• [WHAT NEEDS TO BE DONE]
Reproduce the passage on lawn pesticides and the Green Industry Expo word for word, in full.
── TEXT EXCERPT
Indeed, most of the products that were being promoted by Monsanto, Dow, Syngenta, Bayer and other companies at the Green Industry Expo have the same active ingredients as common agricultural pesticides.

In an NIH/EPA Agricultural Health Study that has been running since 1993, scientists have monitored the health of private and commercial pesticide applicators and spouses. Almost 90,000 people have been included in the continuing study.

When I asked one of the project’s leaders, Dr. Aaron Blair of the National Cancer Institute, what has been learned so far, he summed up the situation this way: “Evidence from experimental and epidemiological studies suggests that some agricultural chemicals present risks to humans, but the magnitude of risk and specific exposures have not yet been well characterized. Outcomes of concern include cancer, neurologic diseases, reproductive problems, nonmalignant respiratory diseases, and injuries.”

Green that brings in the green

A burgeoning chemical-free-lawn movement is offering loads of advice on alternative management of lawns, gardens and parks. But experts emphasize that it’s not simply a matter of substituting this organic product for that synthetic one. Whole ecosystems have to be encouraged to regenerate, and that doesn’t happen overnight.


… 29 of the 30 most commonly used lawn pesticides are toxic to birds, fish, amphibians, and/or bees.

The whole-ecosystem approach also doesn’t generate enough of that kind of green that keeps the “green industry” going. As Robbins and Sharp put it in their paper, “Any truly sustainable alternative is, put simply, bad for business.”

The Green Industry Expo is not the place to go to find stuff that’s bad for business; there was no reason to expect that any company would be there to urge lawn-care providers to cut back on their purchased inputs and let nature take over. But, I figured, somebody must at least be trying to cash in on environmental concerns.

Weaving my way through rank after rank of mammoth, zero-turning-radius lawnmowers—the typical specimen resembling a hybrid between a lunar rover and a La-Z-Boy recliner—I searched for lawn-care approaches in a different shade of green.
────
── THE DATA
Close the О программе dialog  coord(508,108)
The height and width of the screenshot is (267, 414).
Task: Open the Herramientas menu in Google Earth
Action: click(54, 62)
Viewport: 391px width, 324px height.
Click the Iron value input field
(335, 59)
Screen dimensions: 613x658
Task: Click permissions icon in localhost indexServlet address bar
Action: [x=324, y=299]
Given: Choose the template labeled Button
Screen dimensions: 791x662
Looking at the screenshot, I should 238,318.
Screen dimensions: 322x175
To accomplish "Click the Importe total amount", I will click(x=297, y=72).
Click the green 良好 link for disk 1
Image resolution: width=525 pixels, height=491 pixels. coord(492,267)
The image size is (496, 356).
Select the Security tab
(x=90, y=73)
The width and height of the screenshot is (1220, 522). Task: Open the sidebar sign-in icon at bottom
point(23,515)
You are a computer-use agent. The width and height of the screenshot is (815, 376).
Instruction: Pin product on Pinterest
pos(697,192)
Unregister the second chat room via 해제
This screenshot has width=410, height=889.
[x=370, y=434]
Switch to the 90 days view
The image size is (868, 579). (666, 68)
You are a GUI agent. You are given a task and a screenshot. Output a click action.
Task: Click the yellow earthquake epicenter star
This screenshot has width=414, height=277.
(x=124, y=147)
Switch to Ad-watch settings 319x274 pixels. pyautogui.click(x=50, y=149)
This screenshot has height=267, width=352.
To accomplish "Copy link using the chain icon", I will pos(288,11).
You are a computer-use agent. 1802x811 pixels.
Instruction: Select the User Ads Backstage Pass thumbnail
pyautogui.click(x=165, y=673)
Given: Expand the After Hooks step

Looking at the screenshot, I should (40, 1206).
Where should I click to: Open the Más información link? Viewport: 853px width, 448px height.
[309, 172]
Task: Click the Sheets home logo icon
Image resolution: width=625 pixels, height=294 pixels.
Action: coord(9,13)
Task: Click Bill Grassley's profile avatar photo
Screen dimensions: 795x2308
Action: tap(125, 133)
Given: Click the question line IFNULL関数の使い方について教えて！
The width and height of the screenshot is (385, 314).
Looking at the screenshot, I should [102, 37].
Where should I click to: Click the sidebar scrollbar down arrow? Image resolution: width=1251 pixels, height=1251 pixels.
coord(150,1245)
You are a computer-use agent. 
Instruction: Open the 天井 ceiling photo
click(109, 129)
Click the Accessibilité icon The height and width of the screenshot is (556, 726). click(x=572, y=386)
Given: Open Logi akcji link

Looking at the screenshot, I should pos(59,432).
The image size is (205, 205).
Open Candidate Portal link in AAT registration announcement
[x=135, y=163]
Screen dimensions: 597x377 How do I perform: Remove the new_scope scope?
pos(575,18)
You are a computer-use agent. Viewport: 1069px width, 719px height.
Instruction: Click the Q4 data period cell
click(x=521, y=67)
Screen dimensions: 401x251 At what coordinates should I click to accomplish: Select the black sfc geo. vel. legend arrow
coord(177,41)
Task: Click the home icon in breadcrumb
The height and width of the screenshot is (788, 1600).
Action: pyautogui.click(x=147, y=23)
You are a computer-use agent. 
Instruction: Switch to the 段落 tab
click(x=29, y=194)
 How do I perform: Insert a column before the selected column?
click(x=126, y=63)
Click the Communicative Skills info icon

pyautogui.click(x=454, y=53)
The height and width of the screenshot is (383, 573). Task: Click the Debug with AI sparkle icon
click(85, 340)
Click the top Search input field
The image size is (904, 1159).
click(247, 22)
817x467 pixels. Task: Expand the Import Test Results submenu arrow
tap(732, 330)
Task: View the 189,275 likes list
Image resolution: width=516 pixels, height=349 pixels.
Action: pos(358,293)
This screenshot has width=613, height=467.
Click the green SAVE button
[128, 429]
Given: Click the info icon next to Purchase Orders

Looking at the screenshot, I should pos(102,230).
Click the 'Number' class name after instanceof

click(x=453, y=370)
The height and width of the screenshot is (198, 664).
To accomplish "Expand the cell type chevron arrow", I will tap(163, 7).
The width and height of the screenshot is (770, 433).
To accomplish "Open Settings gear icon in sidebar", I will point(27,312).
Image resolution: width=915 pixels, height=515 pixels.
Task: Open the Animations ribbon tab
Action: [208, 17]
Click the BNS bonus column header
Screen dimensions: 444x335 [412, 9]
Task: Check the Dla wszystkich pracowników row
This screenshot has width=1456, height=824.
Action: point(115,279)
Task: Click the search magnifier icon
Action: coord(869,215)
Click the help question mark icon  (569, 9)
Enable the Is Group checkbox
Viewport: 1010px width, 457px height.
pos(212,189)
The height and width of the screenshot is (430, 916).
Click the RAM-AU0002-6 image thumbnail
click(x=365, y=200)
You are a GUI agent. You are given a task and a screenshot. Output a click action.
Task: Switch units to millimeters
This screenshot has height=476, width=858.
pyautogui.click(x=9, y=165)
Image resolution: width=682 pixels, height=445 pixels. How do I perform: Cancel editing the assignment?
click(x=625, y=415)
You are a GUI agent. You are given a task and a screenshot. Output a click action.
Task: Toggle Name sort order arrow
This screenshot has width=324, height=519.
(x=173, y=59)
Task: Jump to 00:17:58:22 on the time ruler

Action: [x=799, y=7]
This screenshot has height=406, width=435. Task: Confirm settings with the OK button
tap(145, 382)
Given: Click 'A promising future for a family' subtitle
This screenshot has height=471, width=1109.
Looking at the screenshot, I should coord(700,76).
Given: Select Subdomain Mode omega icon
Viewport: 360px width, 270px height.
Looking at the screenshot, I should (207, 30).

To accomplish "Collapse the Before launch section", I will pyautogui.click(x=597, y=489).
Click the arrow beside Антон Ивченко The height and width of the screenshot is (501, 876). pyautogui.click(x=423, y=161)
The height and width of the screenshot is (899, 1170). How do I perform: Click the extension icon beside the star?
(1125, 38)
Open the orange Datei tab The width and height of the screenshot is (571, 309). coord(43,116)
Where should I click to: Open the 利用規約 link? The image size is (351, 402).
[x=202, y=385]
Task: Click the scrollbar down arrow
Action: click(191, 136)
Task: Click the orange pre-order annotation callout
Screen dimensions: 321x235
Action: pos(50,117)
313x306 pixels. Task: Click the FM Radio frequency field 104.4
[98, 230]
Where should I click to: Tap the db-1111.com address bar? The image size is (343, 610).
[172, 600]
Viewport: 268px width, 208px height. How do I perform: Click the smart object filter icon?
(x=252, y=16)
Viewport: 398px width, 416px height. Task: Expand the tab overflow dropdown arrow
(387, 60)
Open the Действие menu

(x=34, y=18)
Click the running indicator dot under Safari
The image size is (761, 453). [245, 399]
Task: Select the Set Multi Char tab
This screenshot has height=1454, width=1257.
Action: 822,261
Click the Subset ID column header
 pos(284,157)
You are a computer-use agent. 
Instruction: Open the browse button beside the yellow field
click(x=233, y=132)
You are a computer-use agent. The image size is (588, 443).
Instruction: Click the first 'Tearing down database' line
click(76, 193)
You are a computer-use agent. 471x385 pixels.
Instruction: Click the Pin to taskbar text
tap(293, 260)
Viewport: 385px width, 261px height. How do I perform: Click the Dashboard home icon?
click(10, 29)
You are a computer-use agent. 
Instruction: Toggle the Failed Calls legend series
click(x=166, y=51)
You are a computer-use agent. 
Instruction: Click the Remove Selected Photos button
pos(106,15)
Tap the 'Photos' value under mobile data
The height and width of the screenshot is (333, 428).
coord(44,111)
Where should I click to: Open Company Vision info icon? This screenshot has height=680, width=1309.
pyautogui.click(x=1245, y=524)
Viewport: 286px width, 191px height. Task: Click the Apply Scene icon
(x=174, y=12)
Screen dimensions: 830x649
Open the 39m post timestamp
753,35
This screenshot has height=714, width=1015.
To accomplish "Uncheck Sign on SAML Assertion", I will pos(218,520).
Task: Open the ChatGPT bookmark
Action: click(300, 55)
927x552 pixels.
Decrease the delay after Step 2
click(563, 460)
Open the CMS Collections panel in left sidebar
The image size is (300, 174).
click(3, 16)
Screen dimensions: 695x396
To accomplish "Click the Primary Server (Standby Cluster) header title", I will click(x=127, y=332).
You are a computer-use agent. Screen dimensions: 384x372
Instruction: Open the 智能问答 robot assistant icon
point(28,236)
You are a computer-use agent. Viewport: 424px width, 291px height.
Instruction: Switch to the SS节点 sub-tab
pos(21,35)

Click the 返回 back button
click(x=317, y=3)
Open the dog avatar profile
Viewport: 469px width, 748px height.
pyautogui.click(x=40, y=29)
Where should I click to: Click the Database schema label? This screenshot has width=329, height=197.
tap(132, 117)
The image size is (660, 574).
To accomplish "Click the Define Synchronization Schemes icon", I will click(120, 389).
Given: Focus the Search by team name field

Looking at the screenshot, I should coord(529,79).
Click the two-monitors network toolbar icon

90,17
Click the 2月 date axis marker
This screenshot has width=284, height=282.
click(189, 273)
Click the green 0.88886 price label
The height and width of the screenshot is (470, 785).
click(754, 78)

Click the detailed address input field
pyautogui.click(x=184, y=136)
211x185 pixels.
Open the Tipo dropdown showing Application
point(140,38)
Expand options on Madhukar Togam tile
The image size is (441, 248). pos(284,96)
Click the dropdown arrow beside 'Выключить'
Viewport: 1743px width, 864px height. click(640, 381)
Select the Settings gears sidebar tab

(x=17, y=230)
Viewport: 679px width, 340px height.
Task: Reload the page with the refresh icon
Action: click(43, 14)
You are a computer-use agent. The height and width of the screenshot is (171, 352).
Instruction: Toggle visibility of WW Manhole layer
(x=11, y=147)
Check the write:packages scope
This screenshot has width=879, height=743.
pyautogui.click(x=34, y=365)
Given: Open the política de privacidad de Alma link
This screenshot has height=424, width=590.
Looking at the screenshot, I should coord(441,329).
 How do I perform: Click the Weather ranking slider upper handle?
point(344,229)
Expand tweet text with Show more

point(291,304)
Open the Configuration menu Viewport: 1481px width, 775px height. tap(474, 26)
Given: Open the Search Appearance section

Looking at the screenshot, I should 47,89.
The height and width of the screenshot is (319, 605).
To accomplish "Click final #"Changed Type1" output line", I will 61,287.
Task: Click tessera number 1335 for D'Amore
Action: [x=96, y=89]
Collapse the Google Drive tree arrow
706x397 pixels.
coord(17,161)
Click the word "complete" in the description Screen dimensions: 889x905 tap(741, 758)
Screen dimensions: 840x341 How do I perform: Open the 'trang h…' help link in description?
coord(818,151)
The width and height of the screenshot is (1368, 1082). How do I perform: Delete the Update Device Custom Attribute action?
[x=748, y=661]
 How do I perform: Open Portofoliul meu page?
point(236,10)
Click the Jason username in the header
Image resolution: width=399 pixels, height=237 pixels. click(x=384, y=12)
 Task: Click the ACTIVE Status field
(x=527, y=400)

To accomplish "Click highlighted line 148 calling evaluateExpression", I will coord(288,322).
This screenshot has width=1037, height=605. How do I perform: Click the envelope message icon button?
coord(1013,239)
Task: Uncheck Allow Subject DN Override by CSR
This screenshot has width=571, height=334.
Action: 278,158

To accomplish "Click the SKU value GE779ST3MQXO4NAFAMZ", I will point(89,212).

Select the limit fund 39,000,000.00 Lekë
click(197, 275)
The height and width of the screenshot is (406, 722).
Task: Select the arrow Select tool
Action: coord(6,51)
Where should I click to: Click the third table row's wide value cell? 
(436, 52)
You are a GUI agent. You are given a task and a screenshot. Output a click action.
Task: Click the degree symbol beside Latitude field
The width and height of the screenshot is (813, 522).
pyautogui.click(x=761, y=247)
────
• [OUTPUT OF THE EXERCISE]
Indeed, most of the products that were being promoted by Monsanto, Dow, Syngenta, Bayer and other companies at the Green Industry Expo have the same active ingredients as common agricultural pesticides.

In an NIH/EPA Agricultural Health Study that has been running since 1993, scientists have monitored the health of private and commercial pesticide applicators and spouses. Almost 90,000 people have been included in the continuing study.

When I asked one of the project’s leaders, Dr. Aaron Blair of the National Cancer Institute, what has been learned so far, he summed up the situation this way: “Evidence from experimental and epidemiological studies suggests that some agricultural chemicals present risks to humans, but the magnitude of risk and specific exposures have not yet been well characterized. Outcomes of concern include cancer, neurologic diseases, reproductive problems, nonmalignant respiratory diseases, and injuries.”

Green that brings in the green

A burgeoning chemical-free-lawn movement is offering loads of advice on alternative management of lawns, gardens and parks. But experts emphasize that it’s not simply a matter of substituting this organic product for that synthetic one. Whole ecosystems have to be encouraged to regenerate, and that doesn’t happen overnight.


… 29 of the 30 most commonly used lawn pesticides are toxic to birds, fish, amphibians, and/or bees.

The whole-ecosystem approach also doesn’t generate enough of that kind of green that keeps the “green industry” going. As Robbins and Sharp put it in their paper, “Any truly sustainable alternative is, put simply, bad for business.”

The Green Industry Expo is not the place to go to find stuff that’s bad for business; there was no reason to expect that any company would be there to urge lawn-care providers to cut back on their purchased inputs and let nature take over. But, I figured, somebody must at least be trying to cash in on environmental concerns.

Weaving my way through rank after rank of mammoth, zero-turning-radius lawnmowers—the typical specimen resembling a hybrid between a lunar rover and a La-Z-Boy recliner—I searched for lawn-care approaches in a different shade of green.